Asserting a tax assessment that would provide the UK government with staggering new sources of cash, a new report by international development organization Health Poverty Action (HPA) promises an additional $1.3 billion to $4.67 billion annually in tax revenues following the repeal of the long-standing prohibition on marijuana use in the nation.
In the new report, HPA describes the legalization and regulation of pot in the UK as an "idea whose time has come," pointing out that a tax windfall can also be used to shore up the budget for the nation's beleaguered National Health Service (NHS), according to the Guardian.
"Prohibition has failed," noted HPA advocacy officer Natasha Horsfield.
"From our perspective, it's about regulating the market to improve public health outcomes and create a safer environment.
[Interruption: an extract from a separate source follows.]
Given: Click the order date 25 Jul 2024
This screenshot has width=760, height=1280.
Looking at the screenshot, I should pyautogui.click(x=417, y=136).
But we can see the potential benefits from a taxation perspective," Horsfield observed.
The HPA study noted that decriminalizing pot use would quickly act to reduce pressure from an enormous backlog of drug cases currently slowing police work and the court system in the UK.
Current data from regions with legal cannabis markets — including the nine US states that have completely legalized the plant's use — reveals that the move will be a considerably larger cash cow than detractors warn, as even a $3 billion median-point guess between the two UK pot tax windfall estimates would still be more than sufficient to eliminate an estimated $2 billion 2018 NHS deficit.
The HPA report notes that pot would be taxed in the same way as tobacco, and, while offering the more conservative tax windfall estimate, still asserts that "a legal recreational cannabis market is likely to bring at least $2.67 billion annually, and it could be much more," cited by the Guardian.
A recent UK poll noted that 47 percent of respondents support selling regulated cannabis. When the poll queried those aged between 18-44, support rose to 52 percent. After legalization has been introduced, support for marijuana use rises in polling, according to US data cited by The Guardian.
Currently, recreational pot is legal in Uruguay, Spain and in nine US states, including the world's fifth largest economy, California. Reports indicate that Canada will see the legalization of marijuana use this year.